I've been scouring the inter webs looking for crash data comparing 2-wheel vs 3-wheel motorcycle crash statistics. Haven't been able to find same.

It seems that the government produced reports lump 2&3 wheels together. The non-government articles are generally from law firms, draw no conclusions, and are riddled with "click here to get a lawyer" links.

I thought I'd ask here as sometimes our LEOs know stuff like this.

Reason I ask, I'm a part-time basic riding instructor, and as of a couple months ago, added a TriGlide to the stable. Going after my 3-wheel instructor cert next week. Nothing in our curriculum talks about 2 vs 3 wheel safety statistics. We quote statistics all the time "38 times more dangerous than a car", "80% chance of getting injured in a collision compared to 20% in a car", "left turning vehicles involved in 20% of motorcycle fatalities" etc. It's just it would be cool to know 2-wheel vs 3-wheel.

TIA!
 
I would think a Tri-Glide and a Can-am would have two different numbers. One is a Tricycle and one has two wheel steering. Two completely different bikes.
 
Oh... I answered in your other post, but did was not thinking of a Tri-Glide. Having ridden ATC's as a kid a tricycle as bill calls it it going to be viscious if it gets out of shape.
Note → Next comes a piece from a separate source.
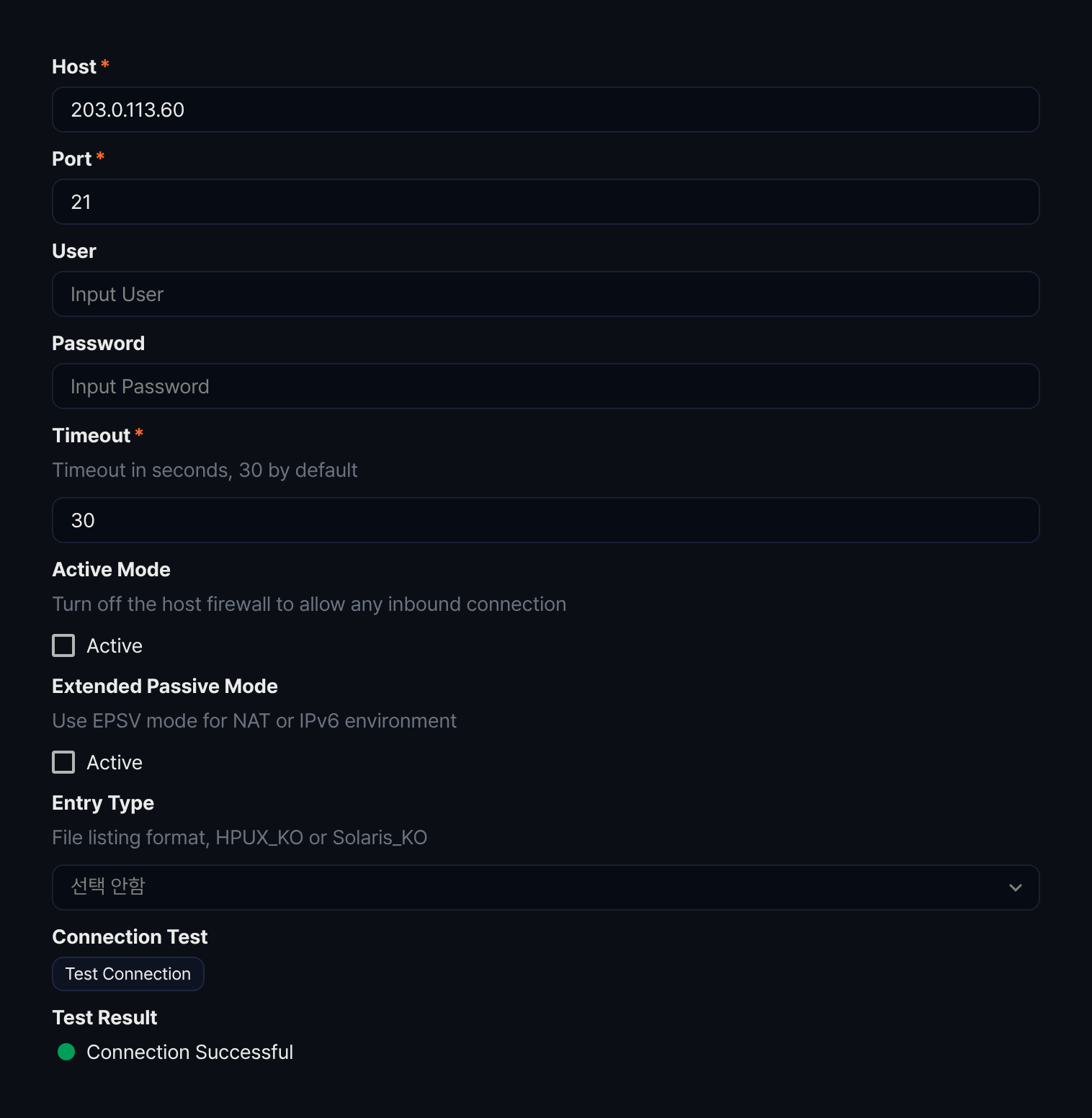Click the Timeout field showing 30
The width and height of the screenshot is (1092, 1118).
(545, 520)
However.. speeds are lower so factors probably equal out to motorcycles.. :dunno for sure. Guessing :teeth
 
State law for motorcycles calls them two-wheeled but not more than three-wheeled. As a result, state crash data would lump them together. It'd be tough to find quick data unless you went through it all manually to filter it out by make and model.

SWITRS is the go-to source. Not sure what you have to do to get access to it.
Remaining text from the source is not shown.